Entries for locating words and elements:
* BEGIN *

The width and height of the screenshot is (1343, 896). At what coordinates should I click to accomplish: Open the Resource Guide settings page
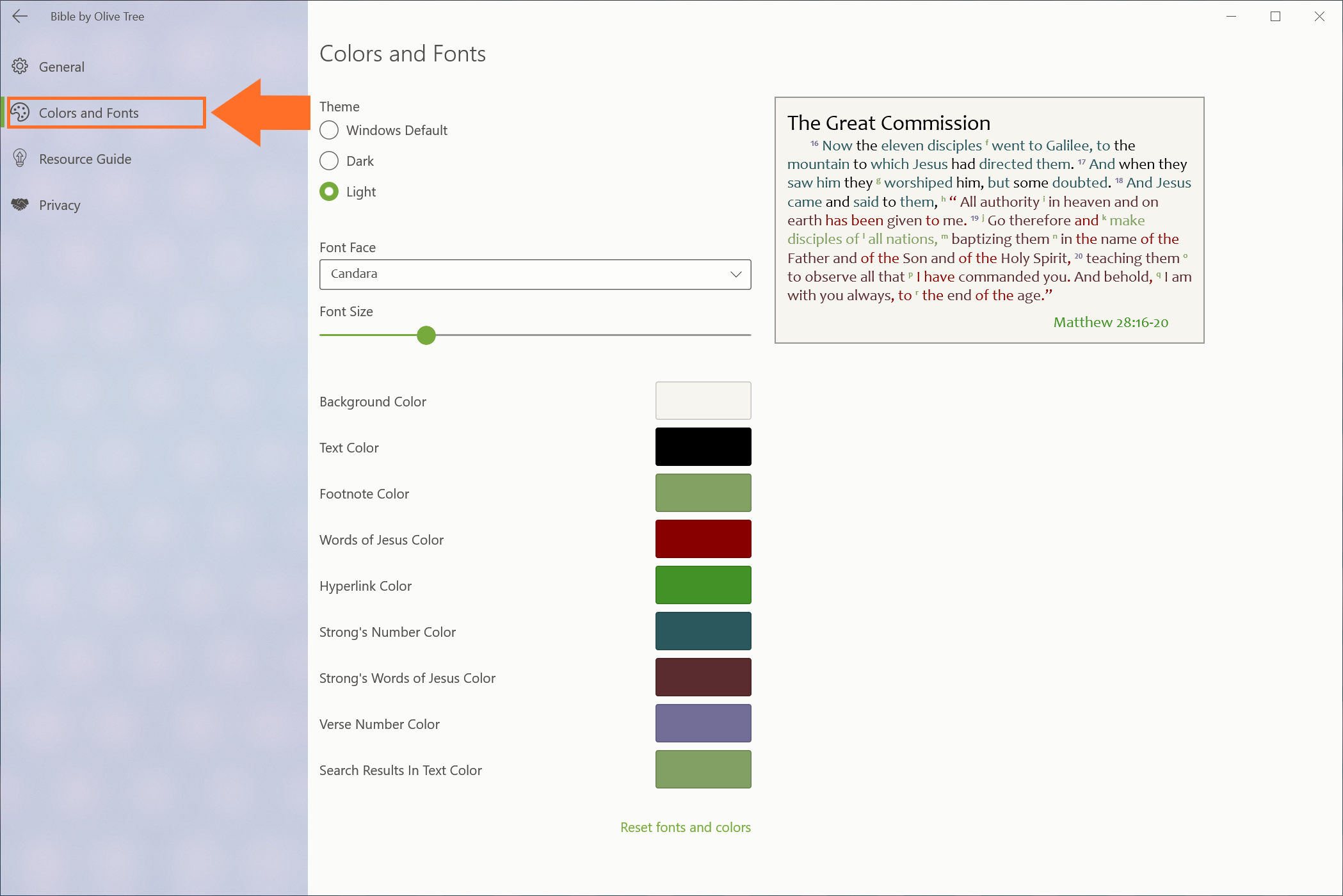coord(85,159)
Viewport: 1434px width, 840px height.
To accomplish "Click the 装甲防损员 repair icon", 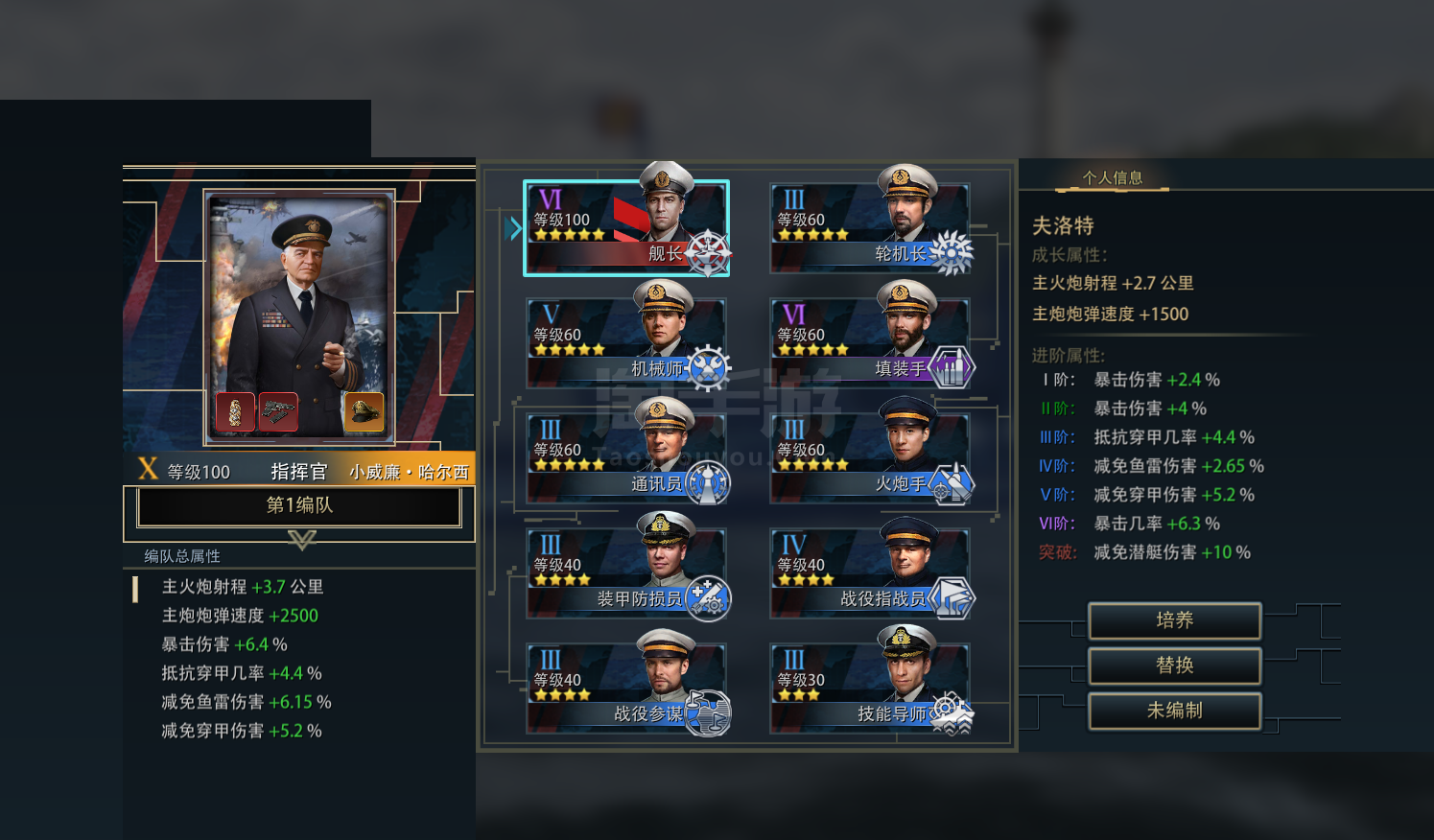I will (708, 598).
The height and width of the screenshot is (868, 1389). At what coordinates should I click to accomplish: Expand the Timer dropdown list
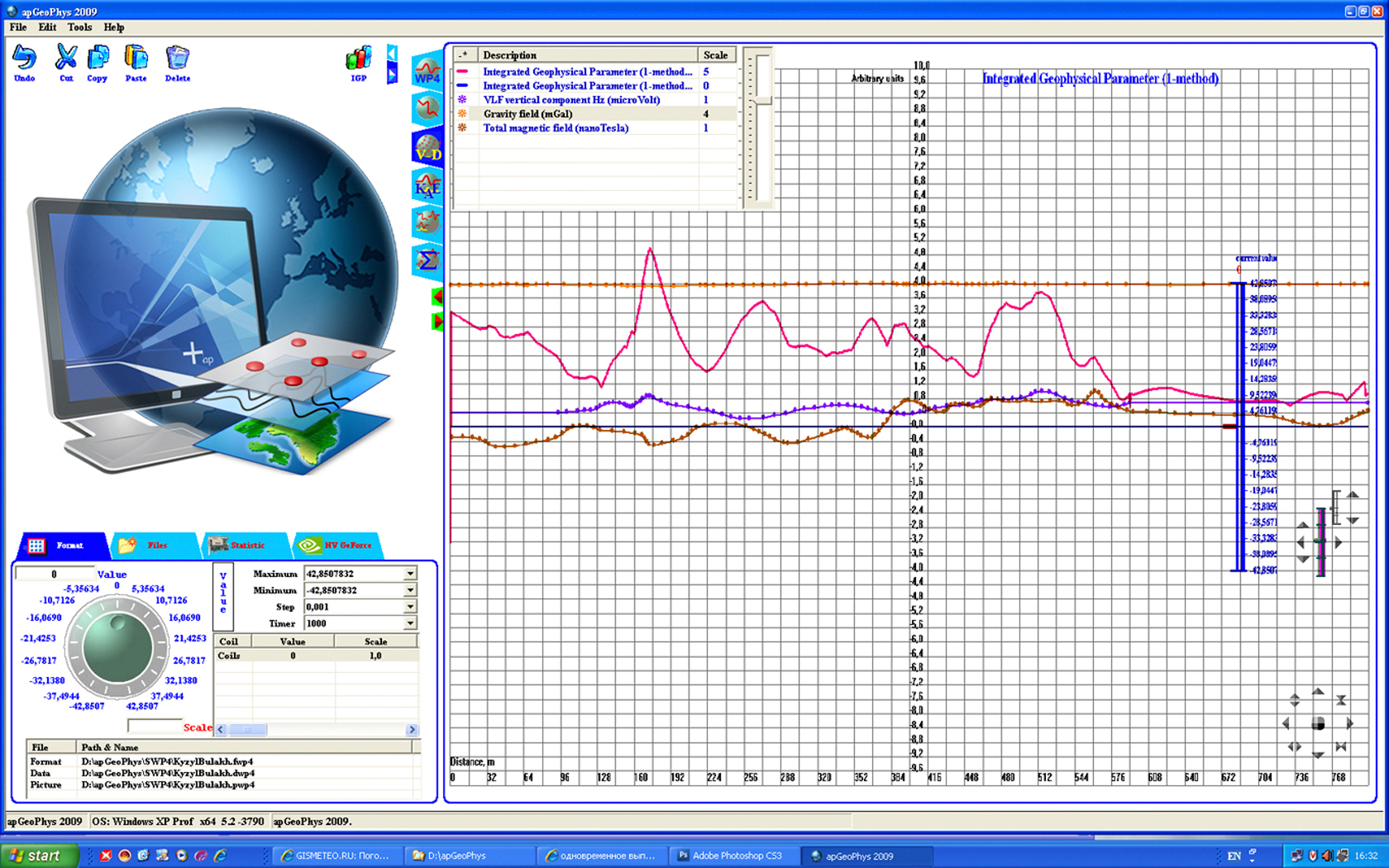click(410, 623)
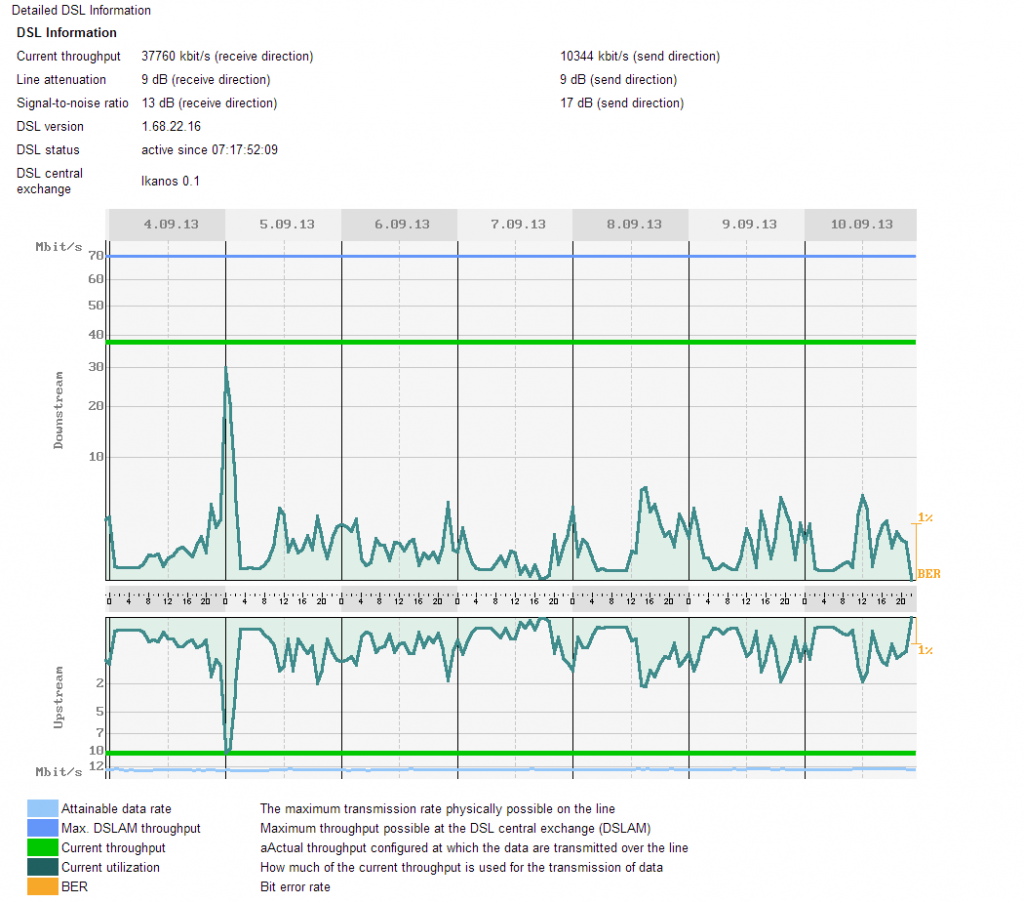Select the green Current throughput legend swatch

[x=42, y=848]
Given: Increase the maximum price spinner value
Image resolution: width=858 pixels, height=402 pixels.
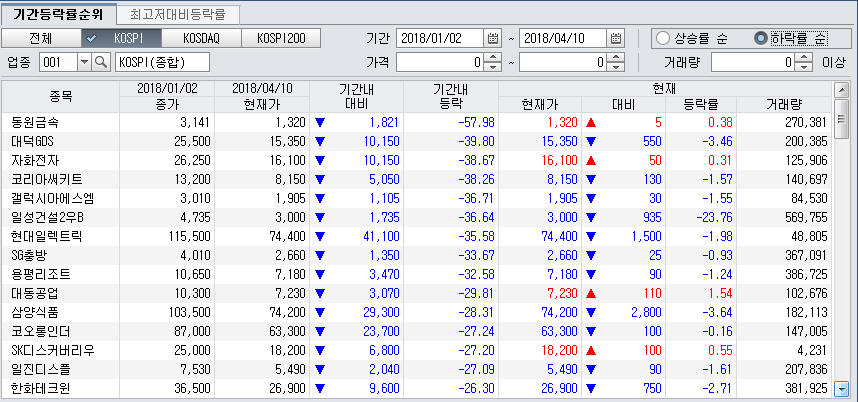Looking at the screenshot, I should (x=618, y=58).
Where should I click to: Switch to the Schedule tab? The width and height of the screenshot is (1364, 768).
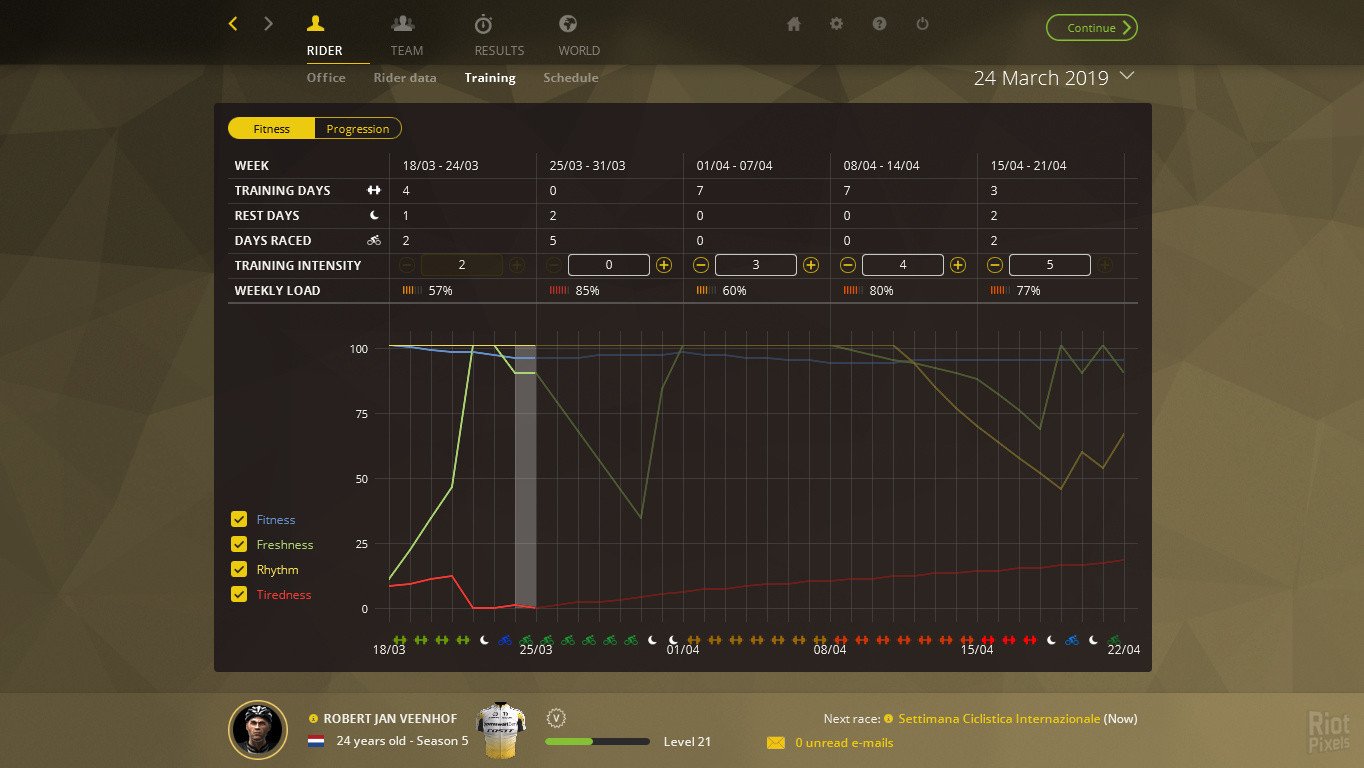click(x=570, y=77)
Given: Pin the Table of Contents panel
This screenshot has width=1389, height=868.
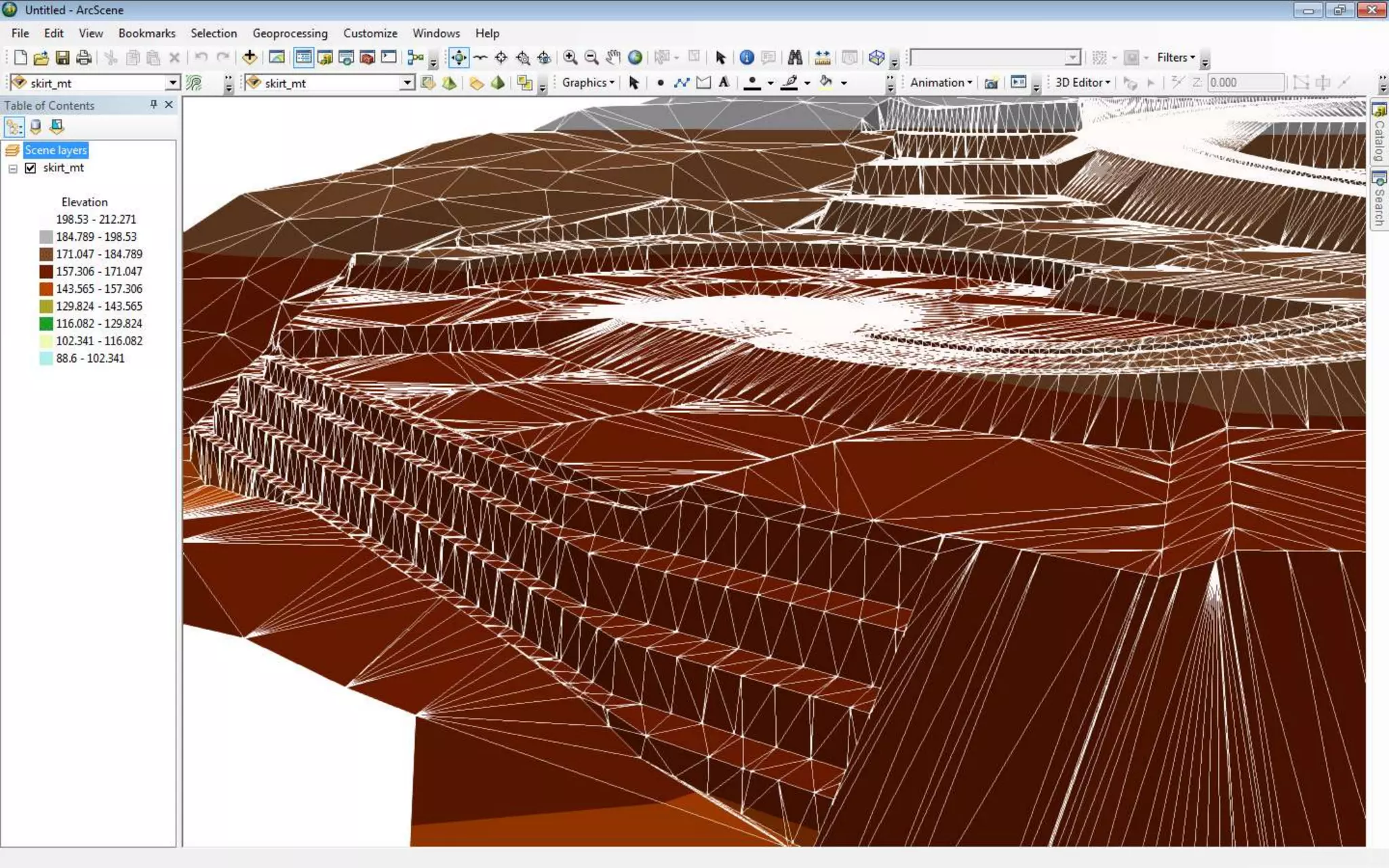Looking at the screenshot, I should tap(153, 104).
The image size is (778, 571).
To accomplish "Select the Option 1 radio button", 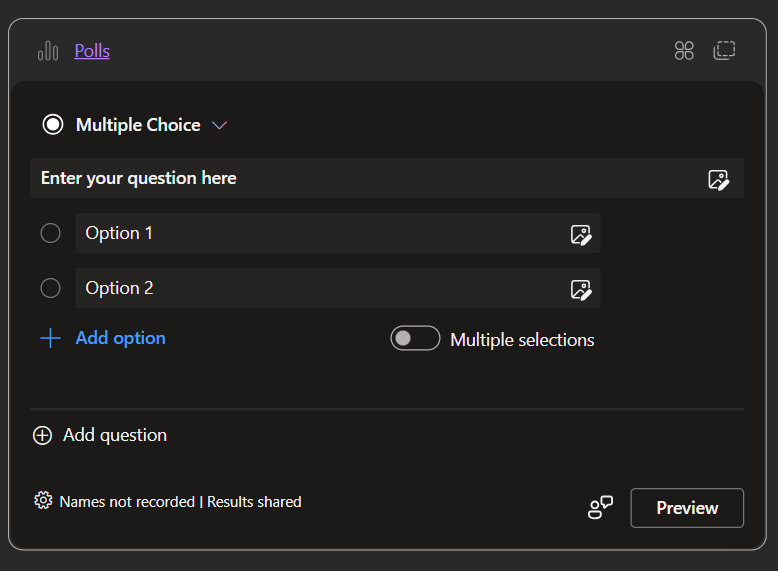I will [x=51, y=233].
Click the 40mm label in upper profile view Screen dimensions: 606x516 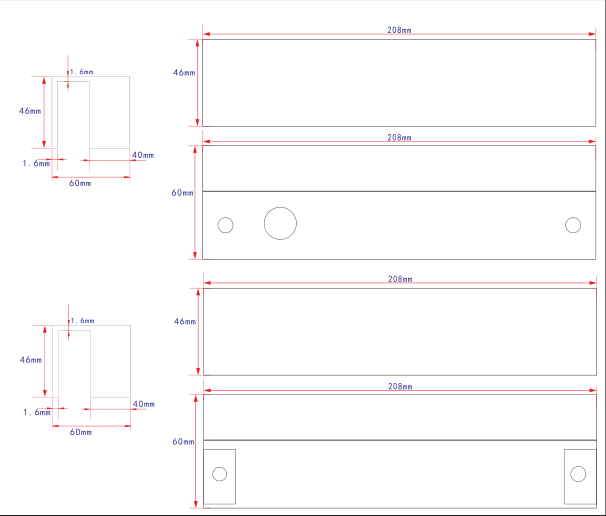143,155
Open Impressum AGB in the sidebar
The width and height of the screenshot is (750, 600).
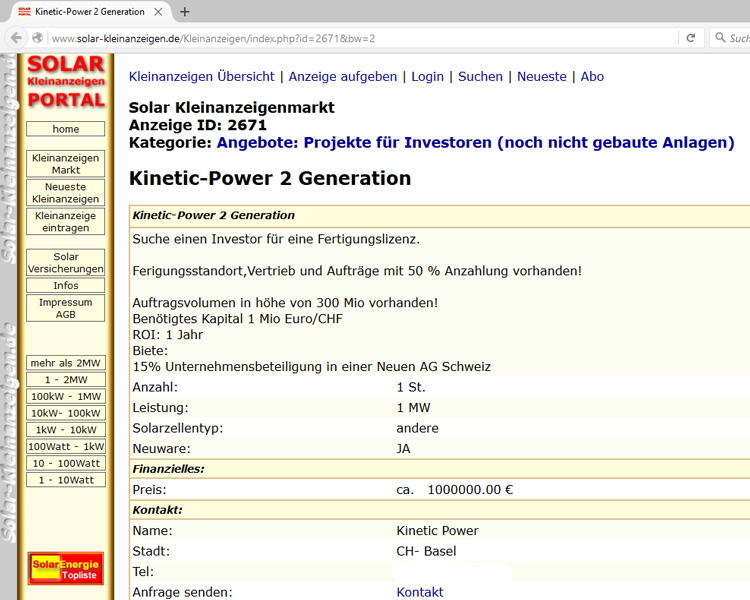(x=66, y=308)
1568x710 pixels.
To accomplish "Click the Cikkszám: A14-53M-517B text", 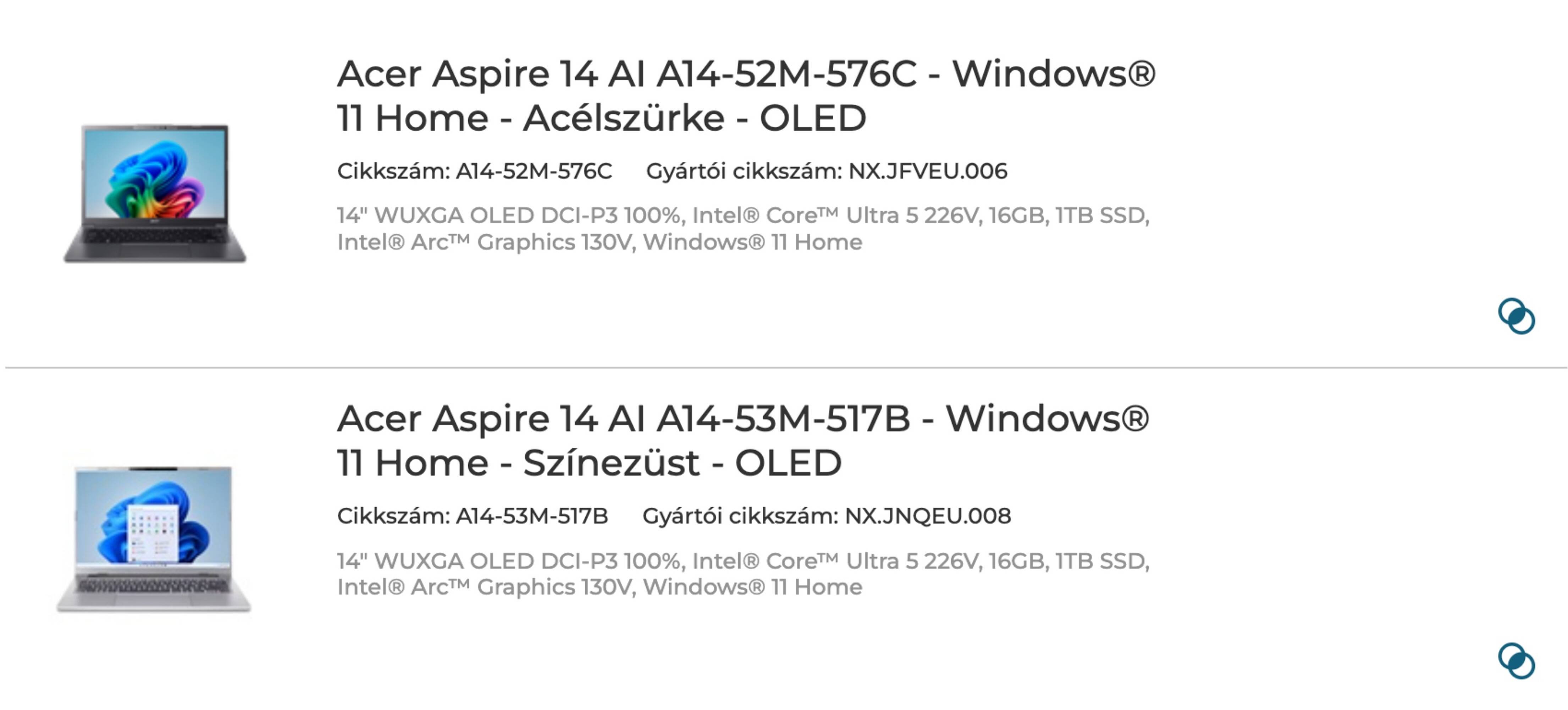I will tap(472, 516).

* END *

_WHAT TO DO_. Select every line of the entries above that contains the word "pixels", matching its case exactly, and copy each of those lines.

_EXERCISE SOLUTION_.
Image resolution: width=858 pixels, height=402 pixels.
1568x710 pixels.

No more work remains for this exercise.